How about classical music played by an accordion?
What do you like and what do you not?
For example - Igor Zavadsky from Ukraine:


https://www.youtube.com/c/igorzavadsky/videos


----------



## mbhaub (Dec 2, 2016)

There are a lot of things a "cultured" classical listener isn't supposed to like. Accordion is one. I love it, especially when played really, really well. How in the world these virtuosos play so fabulously is a miracle. The bayan instruments seem impossible but they play them flawlessly. My own accordion experience, with a piano style keyboard, playing in the musical Cabaret left me very humbled. Here's another just astonishing performance:


----------



## EdwardBast (Nov 25, 2013)

About a decade ago I was treated by a dental hygienist who had studied accordion at a conservatory in Romania. I've heard Petrushka performed by a solo accordionist. It was a trip. Overall though, I'll go with the orchestral version.


----------



## abrygida (5 mo ago)

EdwardBast said:


> About a decade ago I was treated by a dental hygienist who had studied accordion at a conservatory in Romania. I've heard Petrushka performed by a solo accordionist. It was a trip. Overall though, I'll go with the orchestral version.
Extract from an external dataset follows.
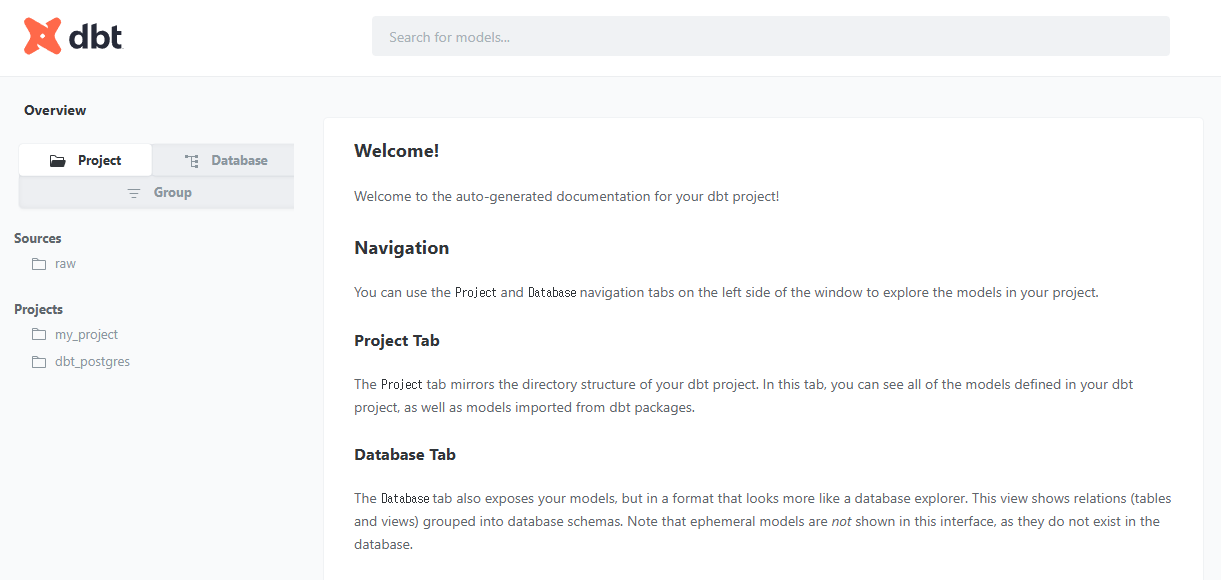Expand the raw source folder

(65, 264)
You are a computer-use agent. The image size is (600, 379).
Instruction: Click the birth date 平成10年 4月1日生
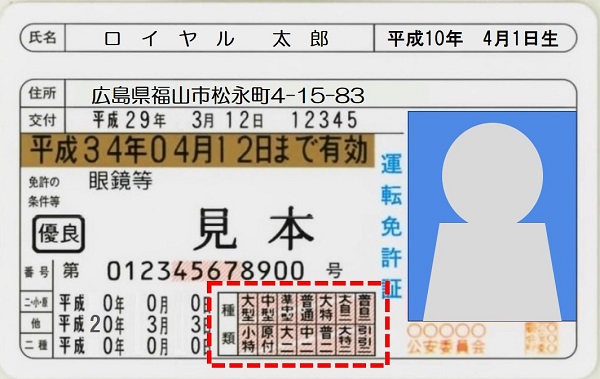(x=473, y=38)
Yes, the orchestra is always good. But sometimes an accordion solo can do a lot. In my opinion


----------



## RICK RIEKERT (Oct 9, 2017)

Among music written _for_ accordian, Yuji Takahashi's _Like a Water Buffalo_ is a beautiful piece.
“The song is born from the people’s sorrow. Singers may not last, but the song ploughs on like a water buffalo…” 

Written a few years earlier and somewhat different in approach, Vagn Holmboe's Sonate Op. 143a for accordian is very enjoyable. 
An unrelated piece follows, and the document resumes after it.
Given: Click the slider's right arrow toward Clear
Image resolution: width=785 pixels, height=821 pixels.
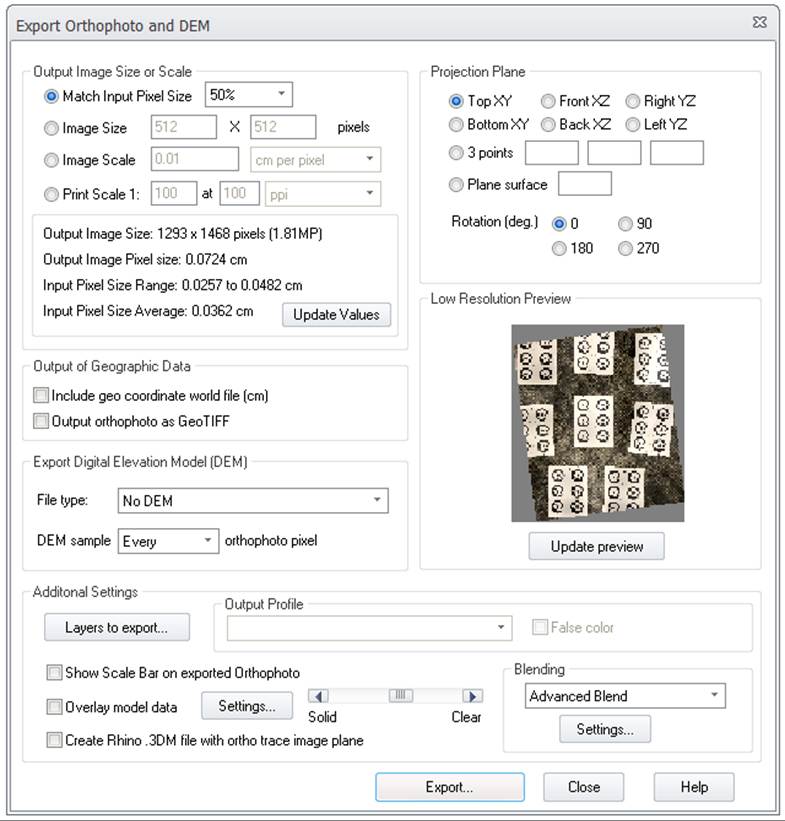Looking at the screenshot, I should coord(473,696).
I grew up listening to my grandfather play Waldteufel's _Estudiantina_ on accordian (in addition to giving it a go myself) so I'll have to say it's one of my popular favorites as well.


----------



## Chilham (Jun 18, 2020)

Eight years of commuting on the Paris Metro has given me an aversion to accordions.


----------



## NoCoPilot (Nov 9, 2020)

"Welcome to Heaven. Here's your harp."

"Welcome to Hell. Here's your accordion."


----------



## abrygida (5 mo ago)

NoCoPilot said:


> "Welcome to Heaven. Here's your harp."
> 
> "Welcome to Hell. Here's your accordion."


Oh yeeees


----------



## EdwardBast (Nov 25, 2013)

NoCoPilot said:


> "Welcome to Heaven. Here's your harp."
> 
> "Welcome to Hell. Here's your accordion."


No, no. The last word of that joke has traditionally been and always should be: "bagpipe."


----------



## abrygida (5 mo ago)

Chilham said:


> Eight years of commuting on the Paris Metro has given me an aversion to accordions.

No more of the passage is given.